- [Page text]
Why Generative AI Tools Are Better at Images and Speech Than Writing

Generative AI Tools Are Better at Images and Speech Than Writing

Ai tools There’s an obvious reason why generative AI tools are so good at creating visual art that would be very time-consuming to create yourself, yet the writing sounds robotic and awful. It has to do with the GenAI training data and the Baroque artist, Rembrandt.

Rembrandt van Rijn, Dutch Golden Age painter, was born on July 15, 1606, in Leiden, Netherlands. Considered one of the best painters ever, he and his students in his Amsterdam-based studio were prolific and mastered the “Baroque style” of lighting and expression. His life’s work is estimated at over 300 paintings, 300 etchings, and 2,000 drawings.

But if a Dutch person met Rembrandt today, the contemporary time traveler wouldn’t be able to understand what Rembrandt was saying. While Rembrandt was fluid in Latin — basically nobody is today — people in the area of the Netherlands were speaking Old Dutch until 1550. At the same time, people were speaking Old English, Old High German. Then there’s what’s called Middle Dutch from 1150 to 1500, and Modern Dutch dates to 1550, roughly. The standardization of Dutch in and around 1637 even included aspects of the Dutch Low Saxon language, so I seriously doubt that Rembrandt grew up speaking 21st century Dutch in his home.

- [Problem 1] Reproduce the portion of the generative AI article that begins at the words "Ai tools There’s" and stops after "and 2,000 drawings.".
- [Problem 2] Extend the article on generative AI and Rembrandt, picking up after its final sentence.
The data after this point is separate material unrelated to the article on generative AI and Rembrandt.

- [Material provided]
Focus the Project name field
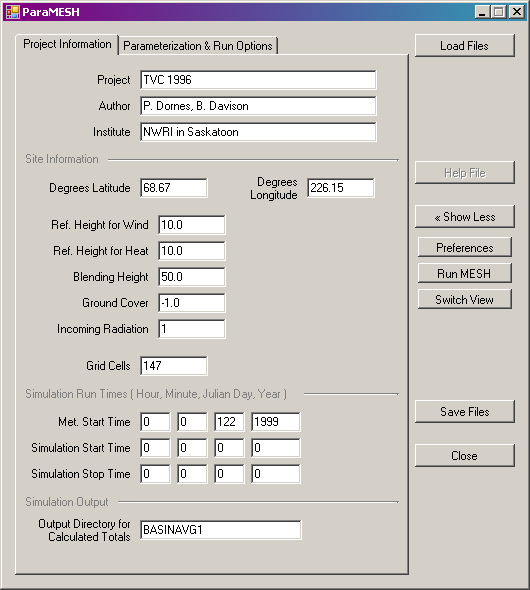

- [Response box 1]
Ai tools There’s an obvious reason why generative AI tools are so good at creating visual art that would be very time-consuming to create yourself, yet the writing sounds robotic and awful. It has to do with the GenAI training data and the Baroque artist, Rembrandt.

Rembrandt van Rijn, Dutch Golden Age painter, was born on July 15, 1606, in Leiden, Netherlands. Considered one of the best painters ever, he and his students in his Amsterdam-based studio were prolific and mastered the “Baroque style” of lighting and expression. His life’s work is estimated at over 300 paintings, 300 etchings, and 2,000 drawings.

- [Response box 2]
A contemporary of Rembrandt, William Shakespeare, lived from 1564 to 1616. Similar to Old Dutch, Middle English is estimated to date to about the year 1500, leading to Early Modern English until about 1650. While Shakespeare’s writing may still be used in today’s performances of his plays, it’s not especially easy to understand for a modern English speaker.

And that brings me to the reason generative AI is so much better at producing images that look like Rembrandt’s paintings than well-written modern English: it simply has to do with the quality of the training data.

You would never know what language Rembrandt spoke just by looking at examples of his work, like this one. (Public domain image courtesy of the Metropolitan Museum of Art and Picryl)

Representational Art Predates Modern English

For as long as people have been making art, they’ve been trying to make representational art. Rembrandt’s paintings from the 1600s are still considered not just masterpieces of Baroque and Renaissance art, but of all art. This means that there are literally hundreds of thousands of masterpieces — extremely beautiful pieces of art — that were used for training tools like DALL-E, Midjourney, and Stable Diffusion.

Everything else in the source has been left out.